In master data management the two most prominent domains are:
- Parties and
- Products
In the quest for finding representations of parties actually being the same real world party and finding representations of products actually being the same real world product we typically execute fuzzy data matching of:
- Party names as person names and company names
- Product descriptions
However I have often seen party names being an integral part of matching products.
Some examples:
Manufacturer Names:
A product is most often being regarded as distinct not only based on the description but also based on the manufacturer. So besides being sharp on matching product descriptions for light bulbs you must also consider if for example the following manufacturer company names are the same or not:
- Koninklijke Philips Electronics N.V.
- Phillips
- Philips Electronic
Author Names:
A book is a product. The title of the book is the description. But also the author’s person name counts.

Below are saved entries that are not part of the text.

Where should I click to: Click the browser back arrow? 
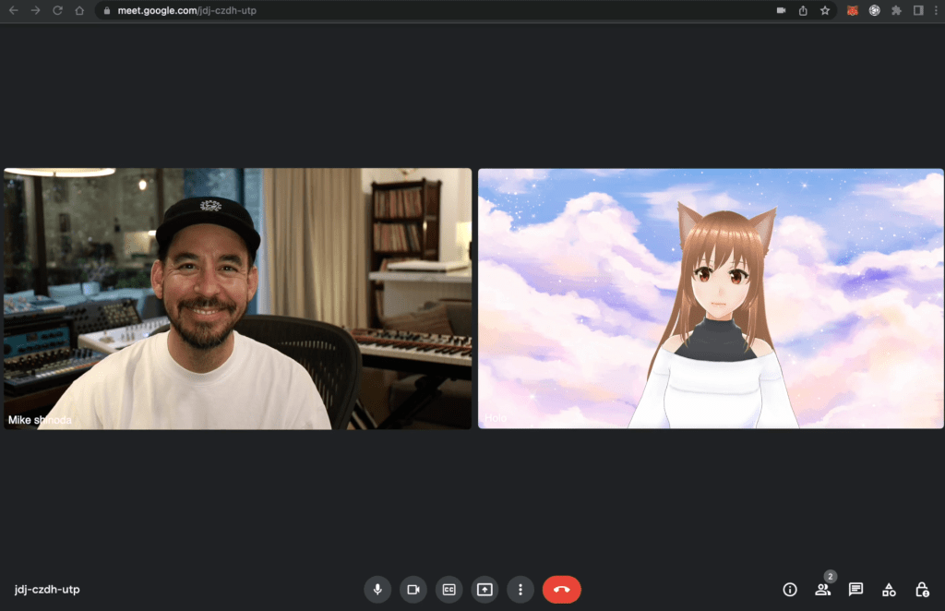(x=13, y=10)
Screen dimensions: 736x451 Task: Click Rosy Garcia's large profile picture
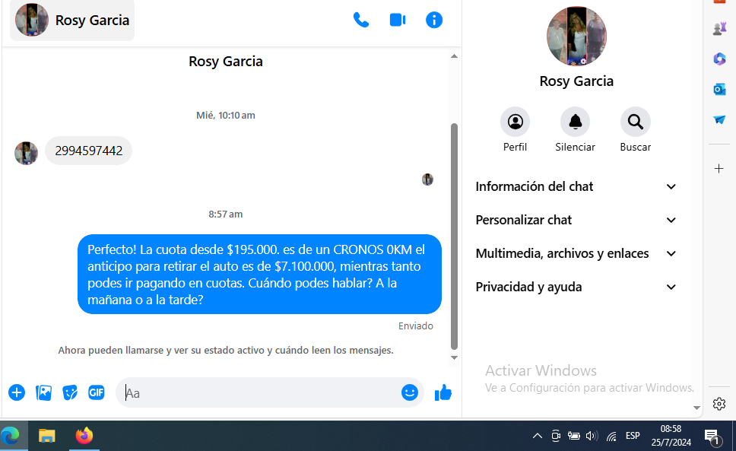[x=576, y=37]
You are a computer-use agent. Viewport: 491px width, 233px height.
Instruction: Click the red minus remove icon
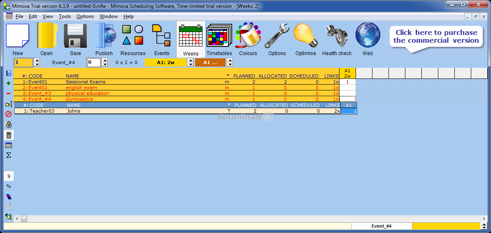tap(8, 94)
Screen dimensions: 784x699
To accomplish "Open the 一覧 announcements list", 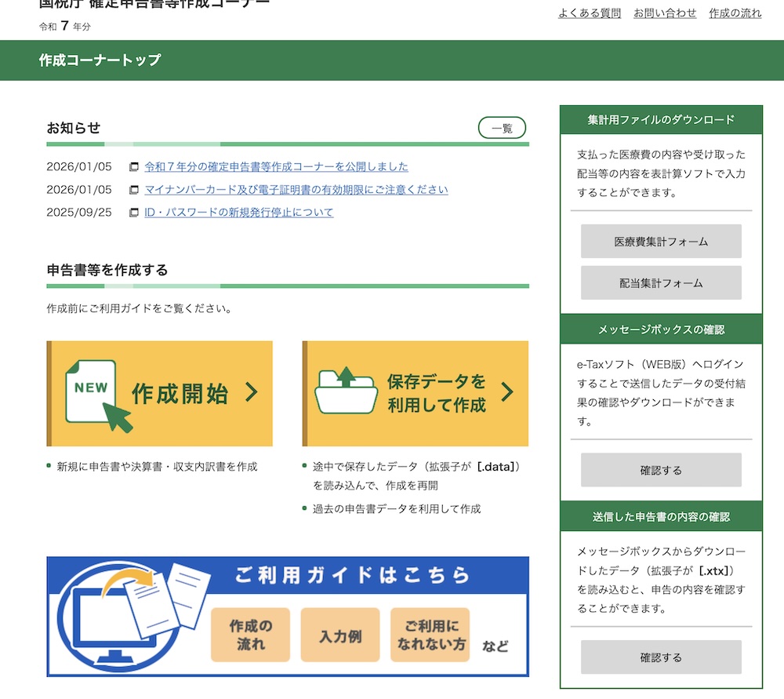I will [x=503, y=127].
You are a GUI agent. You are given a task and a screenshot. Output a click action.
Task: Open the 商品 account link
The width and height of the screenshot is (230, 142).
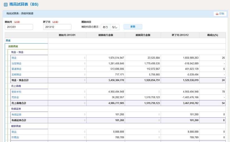[14, 131]
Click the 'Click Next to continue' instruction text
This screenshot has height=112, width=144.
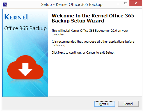66,52
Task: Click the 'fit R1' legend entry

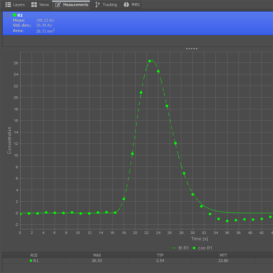Action: click(x=180, y=248)
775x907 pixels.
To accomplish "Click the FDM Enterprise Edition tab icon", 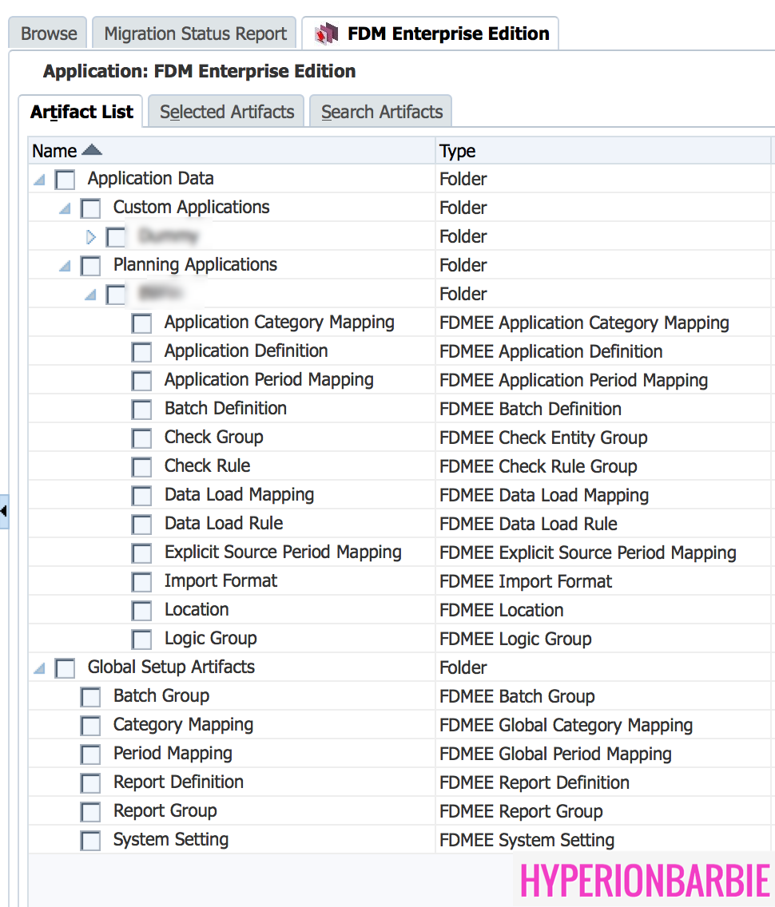I will click(327, 34).
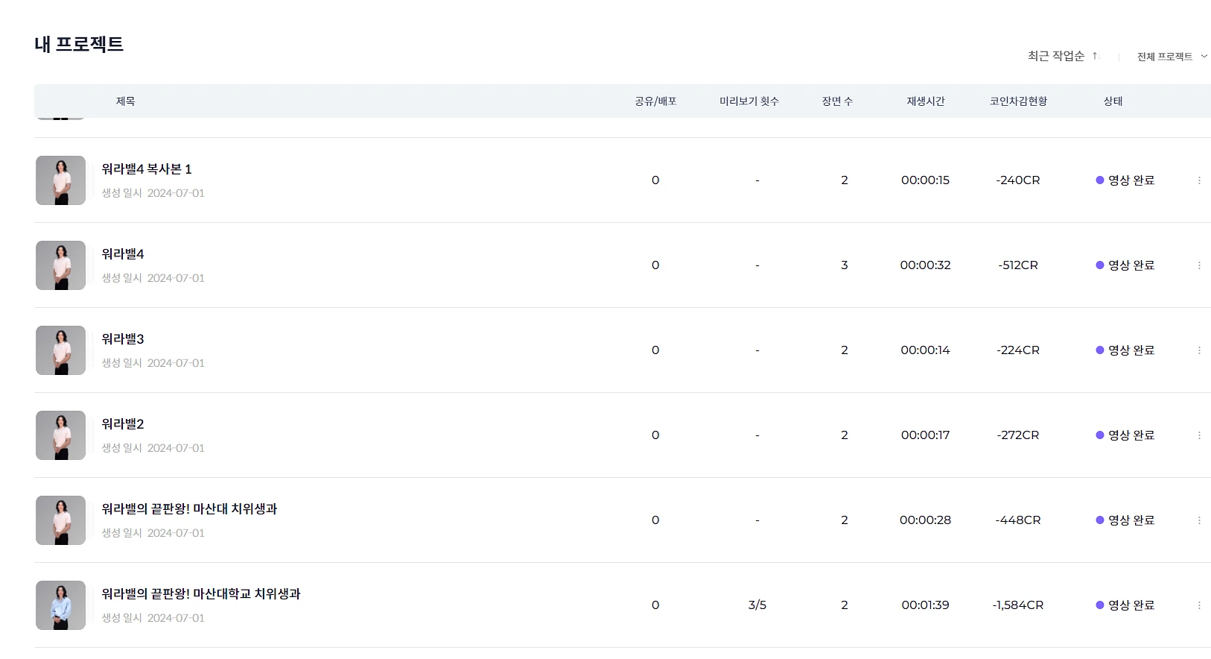Expand the 전체 프로젝트 filter dropdown
Viewport: 1211px width, 659px height.
click(1172, 57)
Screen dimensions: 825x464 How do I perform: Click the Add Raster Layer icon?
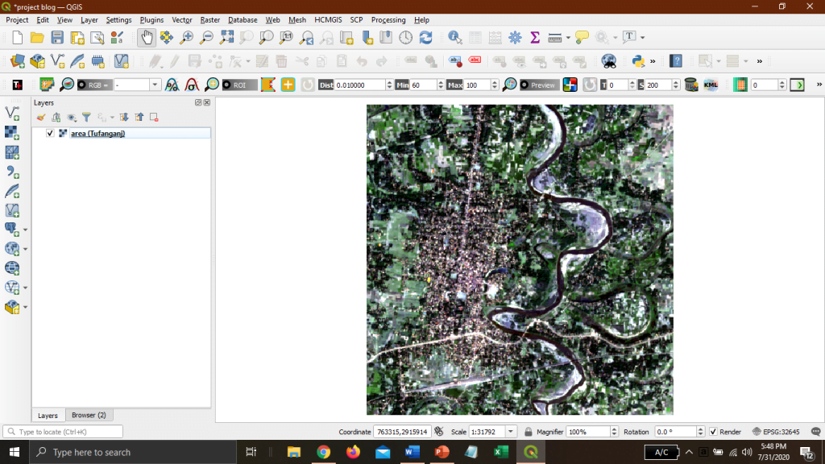(12, 132)
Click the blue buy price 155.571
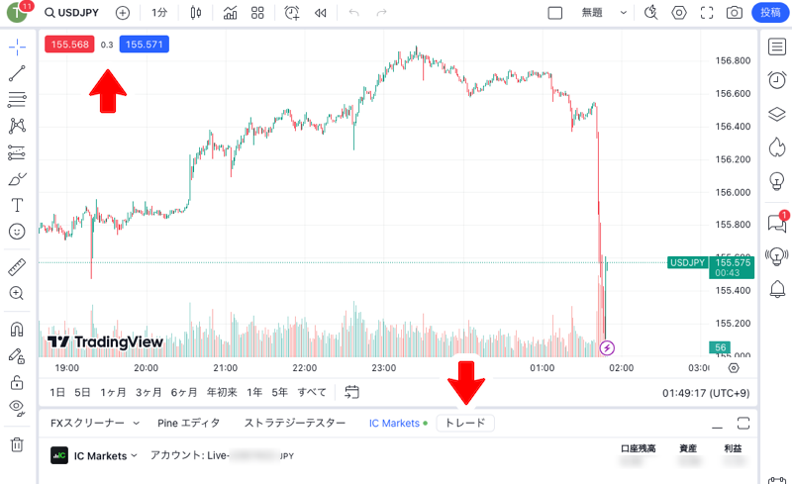 (144, 45)
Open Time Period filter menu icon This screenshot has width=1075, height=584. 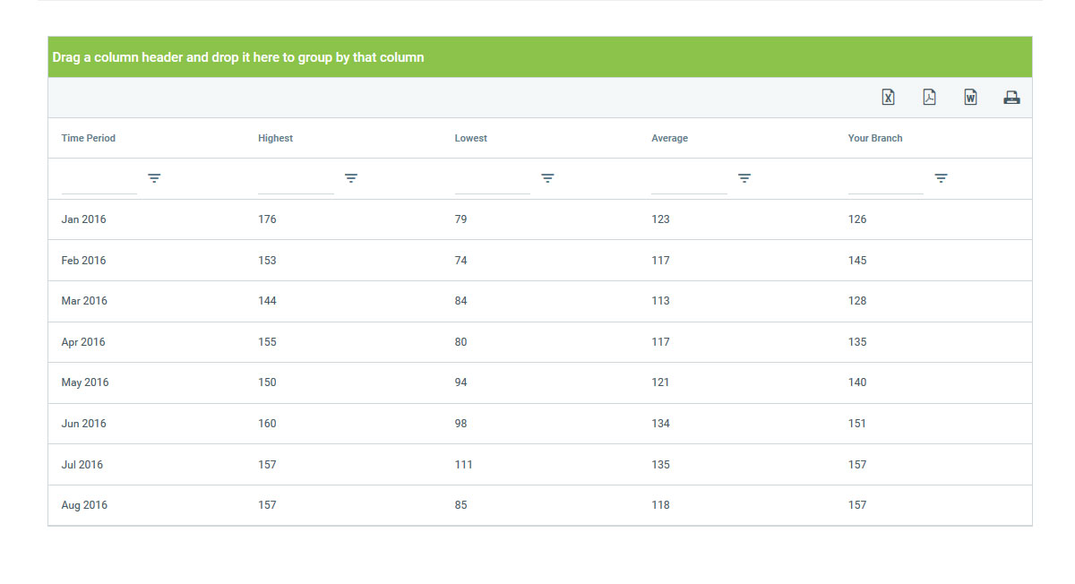point(154,178)
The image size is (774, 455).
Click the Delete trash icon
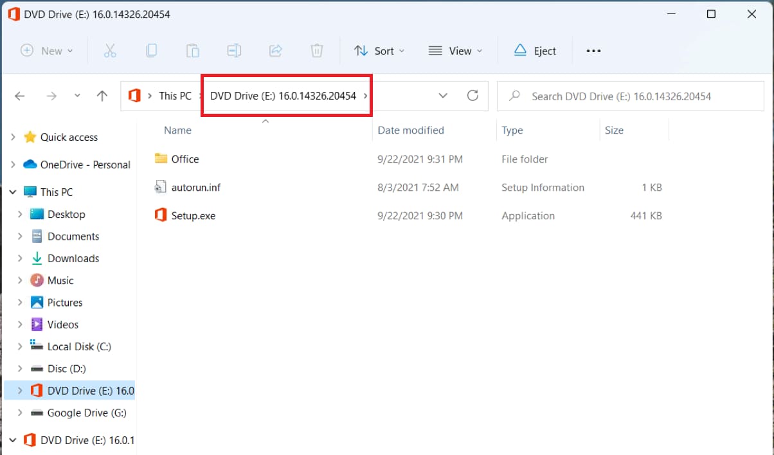(x=316, y=51)
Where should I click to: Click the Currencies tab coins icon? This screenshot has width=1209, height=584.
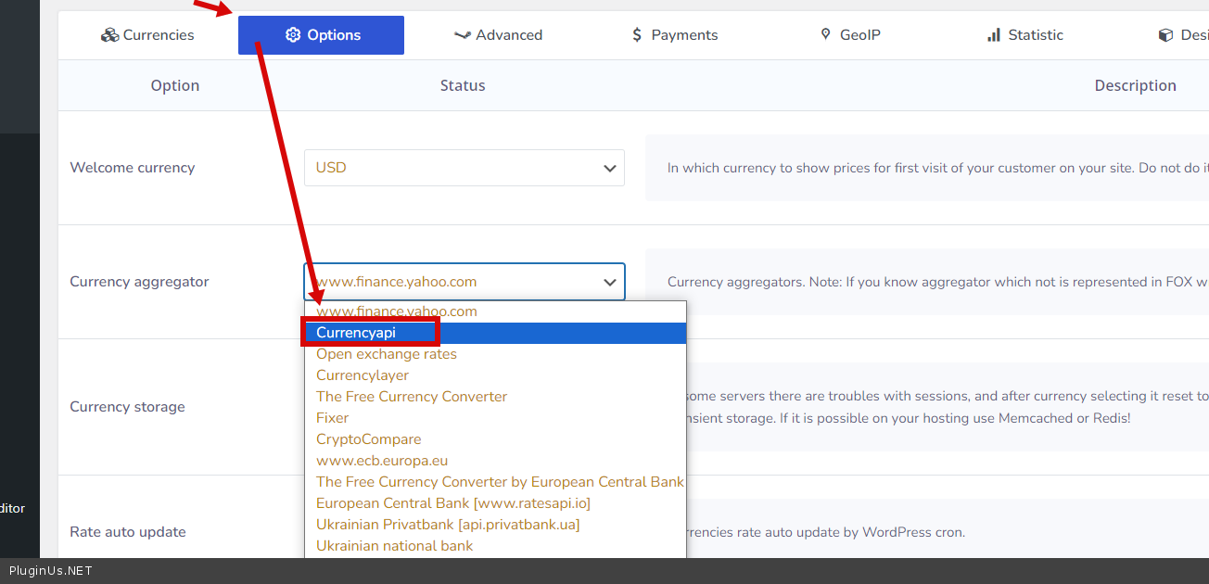pos(110,35)
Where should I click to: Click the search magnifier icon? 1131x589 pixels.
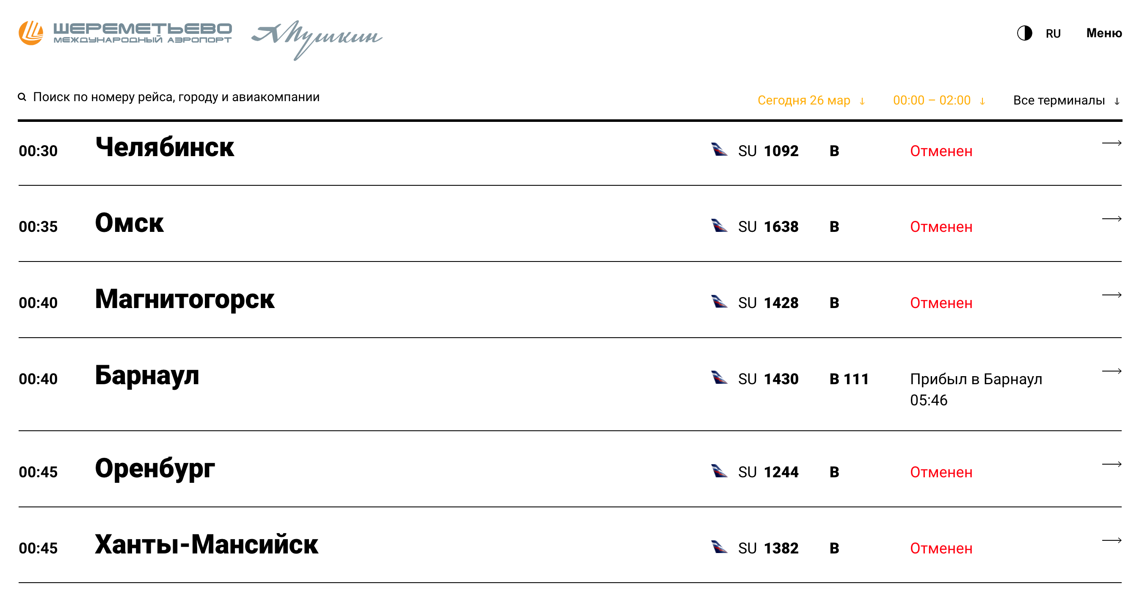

So how do we collect the entire works made by the author:
- Hans Christian Andersen
- Andersen, Hans Christian
- H. C. Andersen
as all three representations are superb bad data?
Bear Names:
A certain kind of teddy bears has a product description like “Plush magenta teddy bear”. But each bear may have a pet name like “Lots-O’-Huggin’ Bear” or just short “Lotso” as seen in the film “Toy Story 3”. And seriously: In real business I have worked with building a bear data model and the related data matching.
PS: For those who have seen Toy Story 3: Is that Lotso one or two real world entities?
Identification keys can be used for specific areas such as BtoB, BtoC or products (UNSPSC for instance, and other dedicated industrial classification). That helps.
For the rest, sets of rules/ontologies/dictionaries may help but this requires expertise + huge time !
Regarding Lotso, it’s definetly another world.
Merci Stephane. I am also a big fan of identification keys. Agree about the big time. And yes, Lotso is a different world but makes a nice image in blog post.